Tuesday, September 28, 2010

Recessions and Recoveries

Two weeks ago the National Bureau for Economic Research (NBER) announced that we are out of the recession and have been since June 2009.  So, how does this recession compare to previous recessions?

The earliest date that the NBER uses is 1854.  The average length of a U.S. recession between 1854 and 2010 is 17 months.  If one uses post-WWII data, the average length of a business contraction is 10 months.

If we compare the current recession, which started in December 2007, with that of previous recessions, we see that the duration is longer than either average.  Now that the NBER says we hit bottom in June 2009, we have had 19 official months of recession.

We are now entering the 34th month since the beginning of the recession and many are questioning whether we have truly hit bottom.  While I believe that we have stopped falling, I think that the so-called recovery has started yet.  In fact, there are signs that the recovery is still far off.  For example, private investors are unwilling to make a move until they have a clearer understanding of the government's next regulatory moves.  This situation precisely mirrors investors' sentiments in the 1930s.

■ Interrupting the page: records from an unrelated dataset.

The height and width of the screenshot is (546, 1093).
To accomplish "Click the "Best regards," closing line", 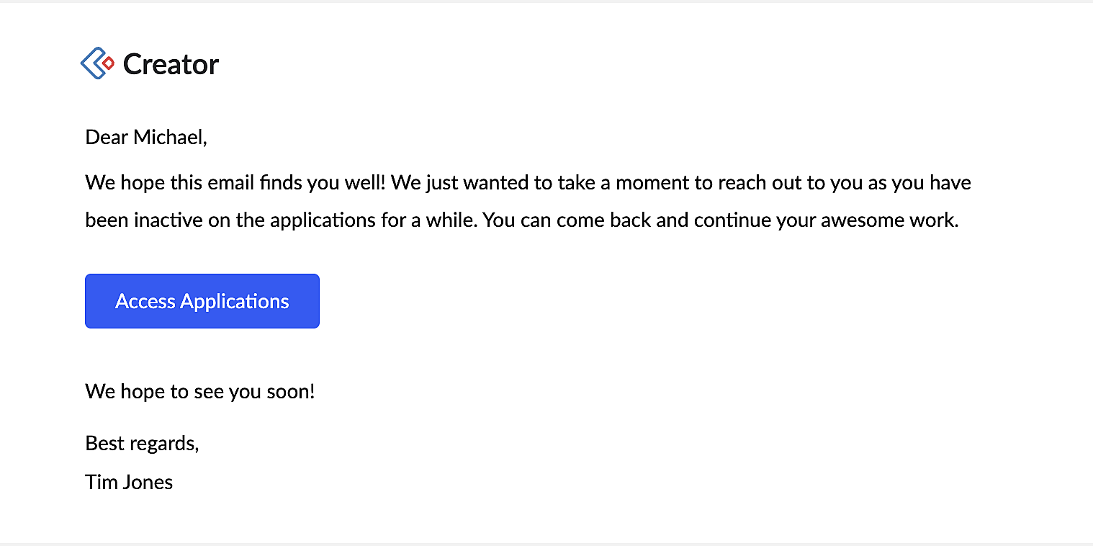I will pyautogui.click(x=142, y=443).
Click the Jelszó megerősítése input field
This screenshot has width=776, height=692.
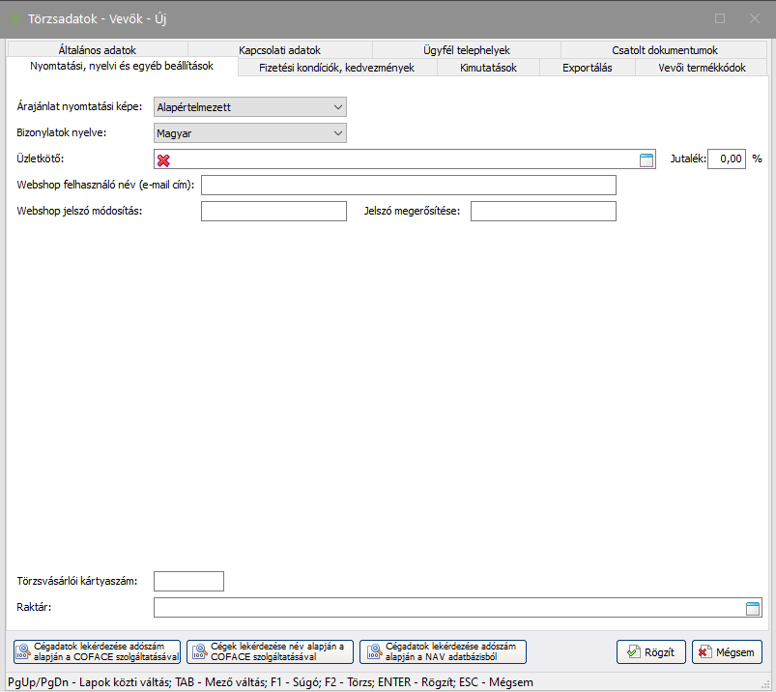(542, 212)
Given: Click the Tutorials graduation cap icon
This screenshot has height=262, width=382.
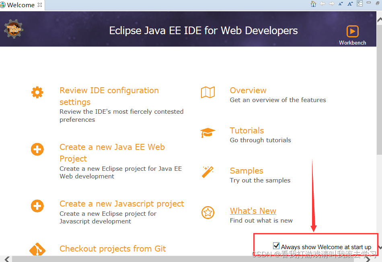Looking at the screenshot, I should [x=207, y=132].
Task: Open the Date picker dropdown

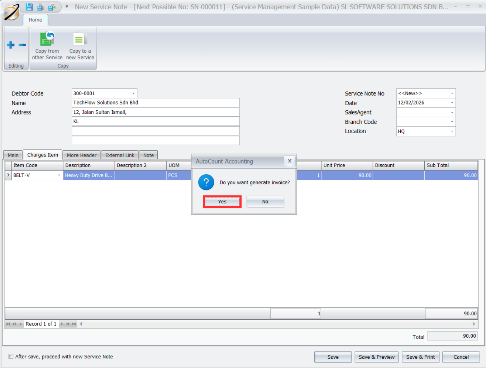Action: [452, 103]
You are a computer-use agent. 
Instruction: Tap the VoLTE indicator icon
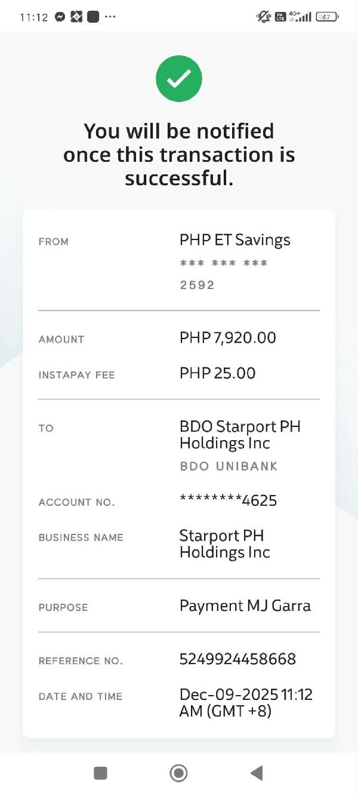tap(280, 17)
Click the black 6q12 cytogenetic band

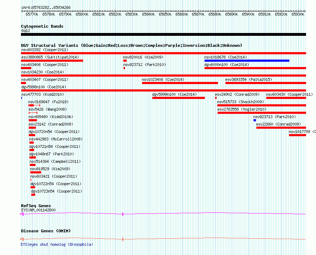click(163, 34)
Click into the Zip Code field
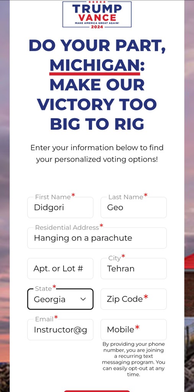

The Bush administration reigned over the first 14 months of this recession.  By historical averages, we should have been recovering by inauguration.  What does this tell us?  It says very clearly that the Bush administration made the wrong move by bailing out banks and propping up failing businesses.

It  is now more than 20 months since the Bush administration has left office, and the current government has also done much to hamper any prospect of recovery.  The Obama administration has not unleashed the economy (and reverse the Bush agenda), but instead, it has further shackled it.  By supporting TARP and the Bush bank bail outs and adding to the situation the GM bail out, the ineffective stimulus package, a new health care burden and more financial regulation, the Obama administration has set us on a path towards economic stagnation.  The looming fear is whether the stagnation will be coupled with Jimmy Carter style inflation.

It is time to recognize that taxing, spending and regulating are not the instruments for economic recovery. Money creation, artificially lower interest rates and government accumulation of debt are sending us down the wrong road.

Governments at all levels are stalling the recovery and it seems that no one trusts the market enough to let it do its job.

Perhaps we should listen to our 30th President Calvin Coolidge:

“The people cannot look to legislation generally for success. Industry, thrift, character, are not conferred by act or resolve. Government cannot relieve from toil. It can provide no substitute for the rewards of service. It can, of course, care for the defective and recognize distinguished merit. The normal must care for themselves. Self-government means self-support.”